12. Display of CSR activities on its website: The board of directors must make the composition of the CSR Committee, as well as the CSR Policy and projects approved by the board of directors, publically available on their website, if one exists. Prior to the amendment, the company’s board of directors only published the contents of its CSR policy in its annual report and, if applicable, on the company’s website. The changes to the CSR provisions have now been notified, and the CSR system for businesses has been revised. CSR will now be examined from a different angle: successful implementation, appropriate disclosures, and the effects on the company’s cashflows. CSR has recently changed its policy from “compliance or explain” to “compliance and invest.” Though the MCA requires CSR projects to register as entities, it will be interesting to see how the MCA tracks trust and communities for CSR purposes. 

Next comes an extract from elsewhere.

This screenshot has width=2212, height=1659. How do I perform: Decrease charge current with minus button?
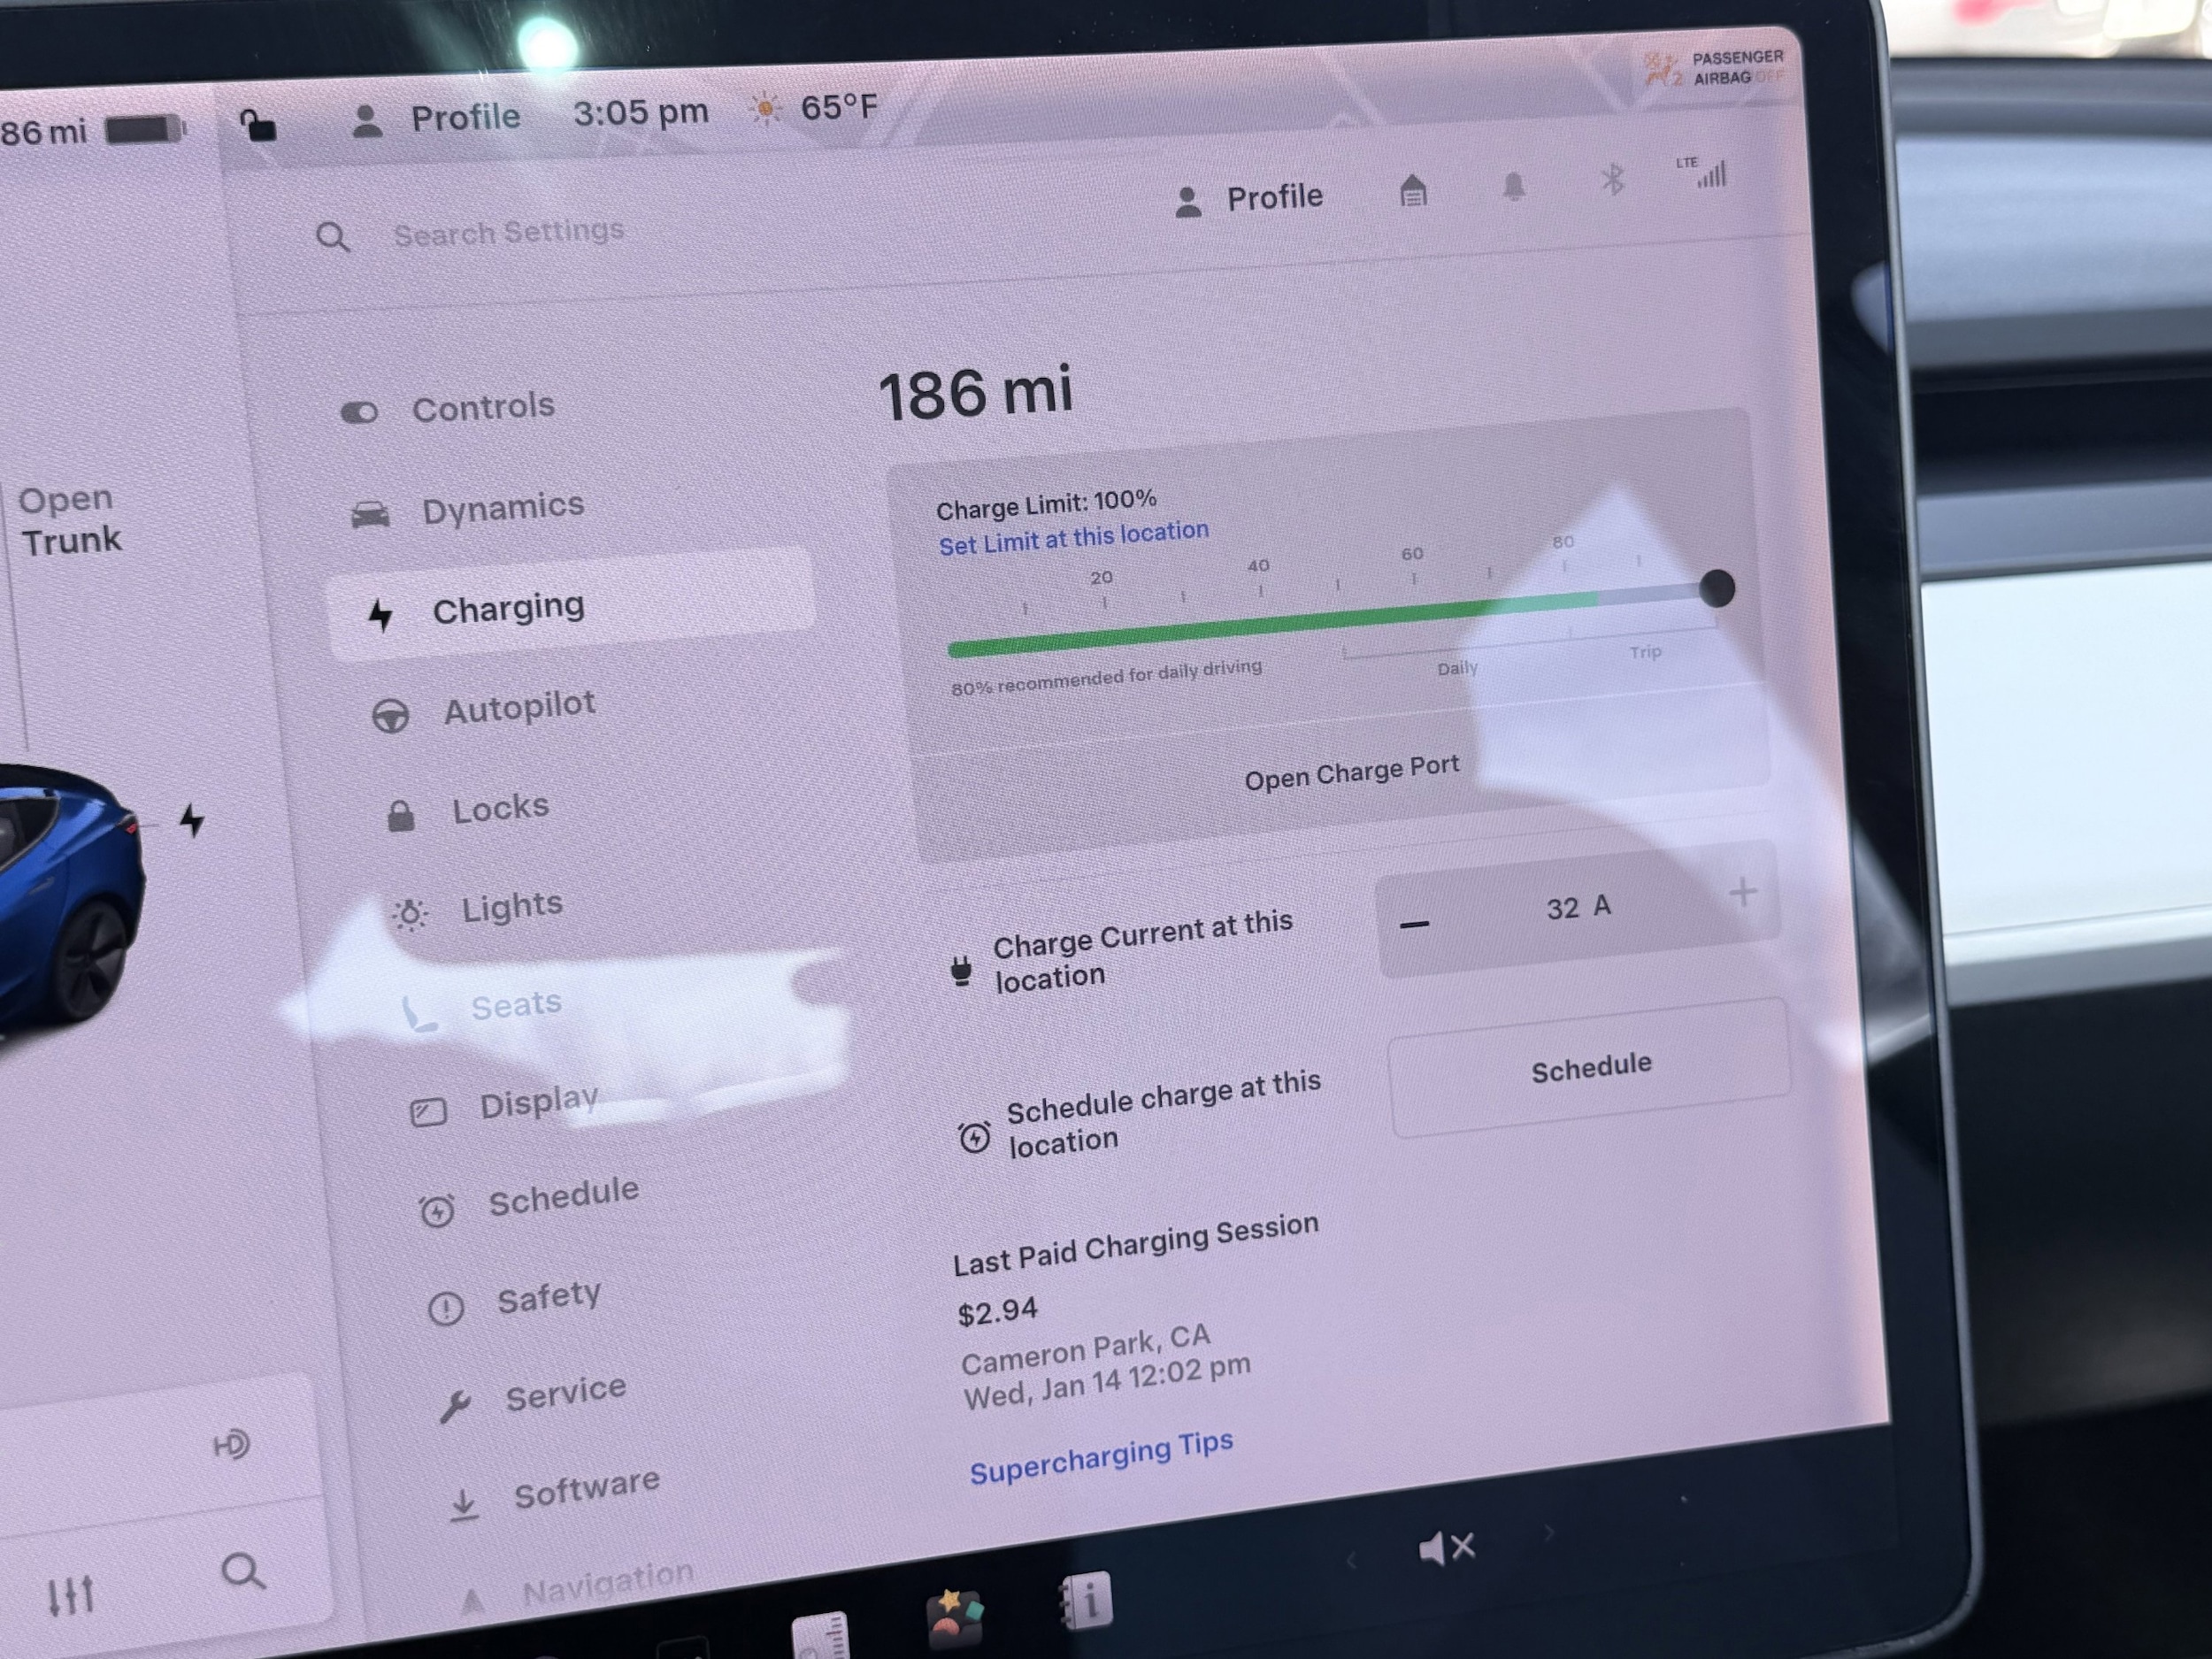tap(1414, 925)
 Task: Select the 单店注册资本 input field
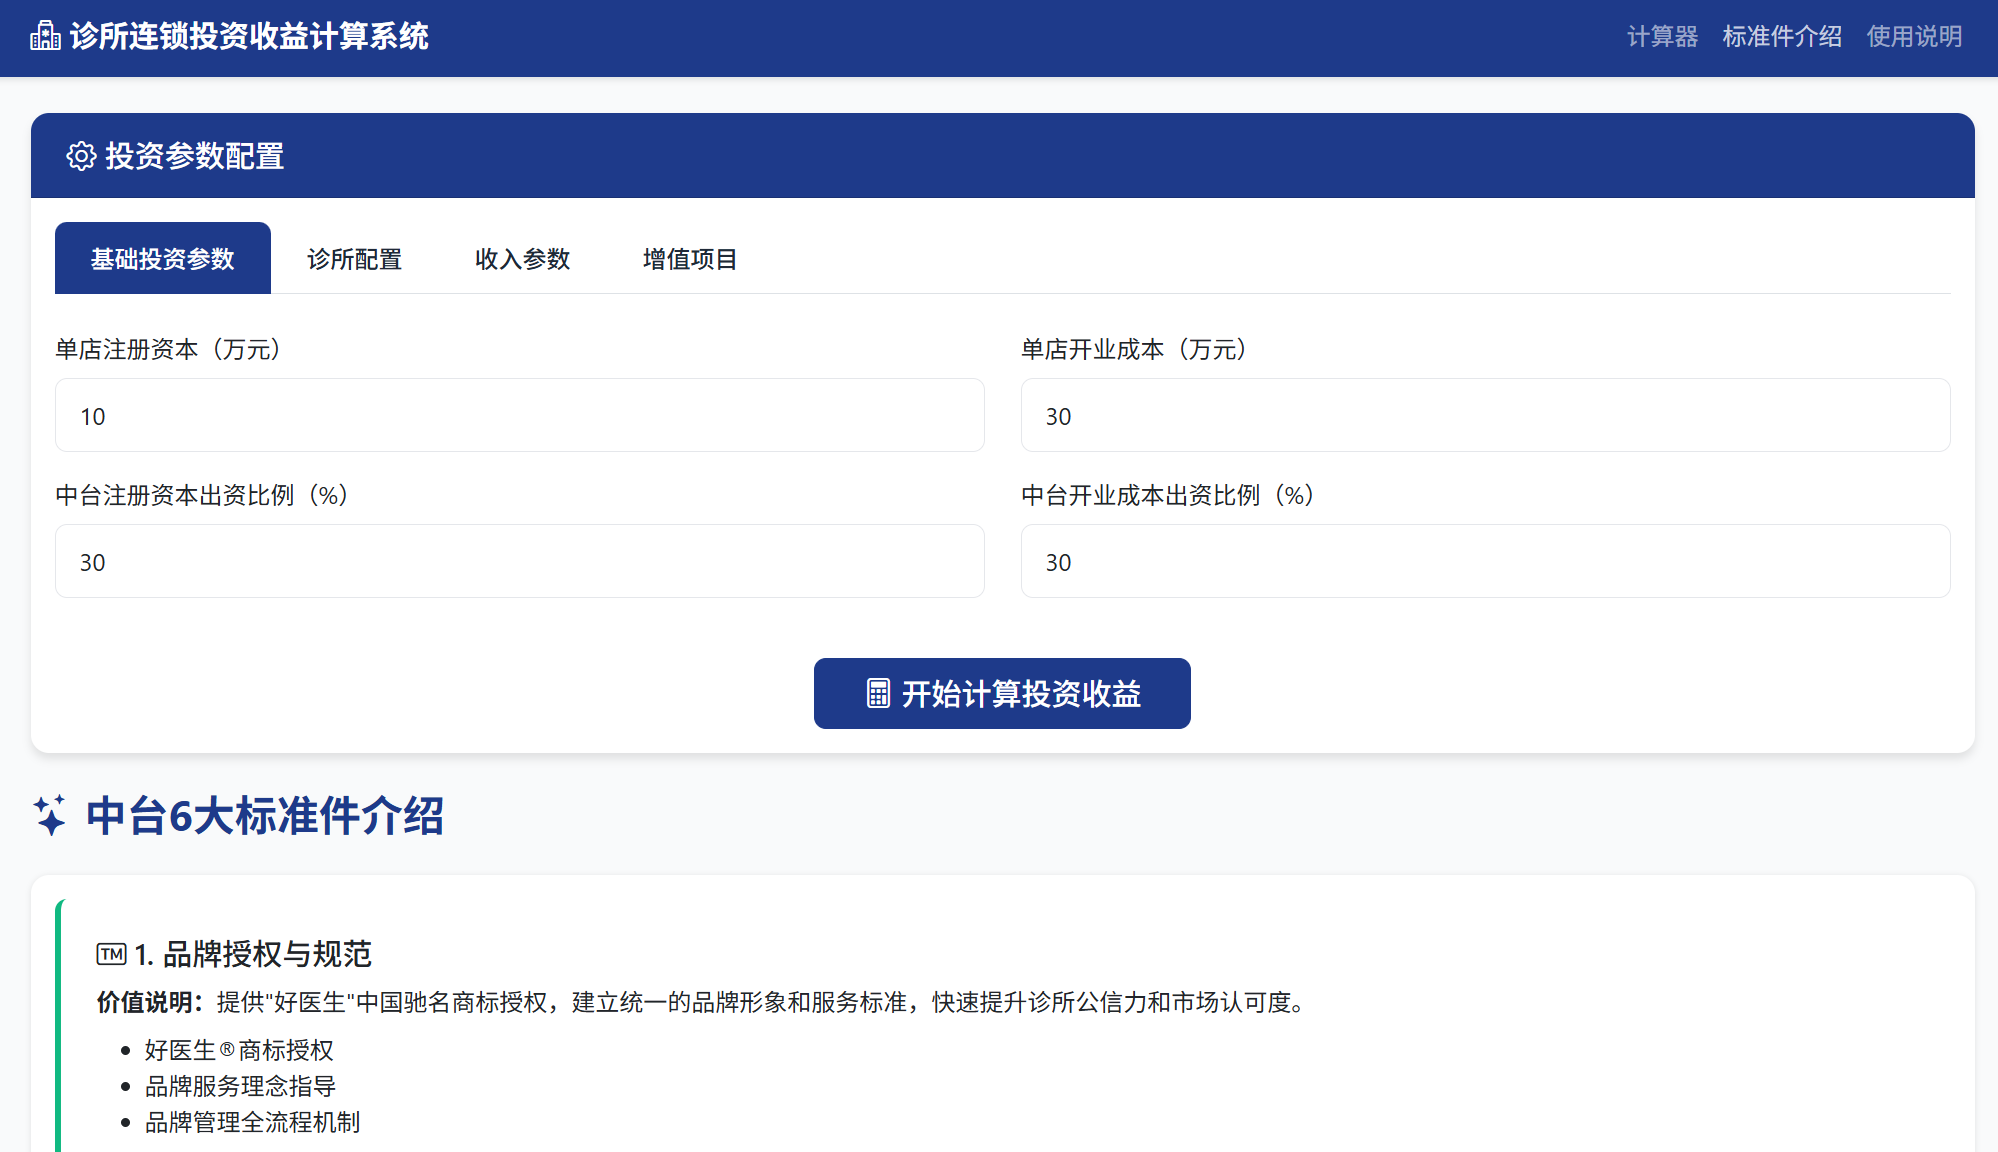(518, 415)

The Statutory Auditor must also state in CARO 2020: 

  • if, in respect of non-ongoing ventures, the company has transferred unspent funds to a Fund specified in Schedule VII to the Companies Act within 6 months of the financial year’s end, in accordance with the second proviso to subsection (5) of section 135 of the said Act; and 
  • whether the company has transferred unspent funds to a Fund specified in Schedule VII to the Companies Act within 6 months of the financial year ; and 
  • if any amount remaining unspent under sub-section (5) of section 135 of the Companies Act, pursuant to any ongoing project, has been transferred to a special account in accordance with the provisions of sub-section (6) of said Act. The effect of the changes to CSR provisions on legislative audit and reporting by Auditors will be important. Though the Companies Amendment Act and Rules fix most of the key issues related to CSR spending, it will be fascinating to see how well it is implemented by corporations and other stakeholders.

[1] The Companies (Amendment) Act, 2020.

[2] MCA Notification No. F. No. 1 /3 /2020-CL.I dated January 22, 2021

[3] ‘Public Authority’ as defined in clause (h) of section 2 of the Right to Information Act, 2005.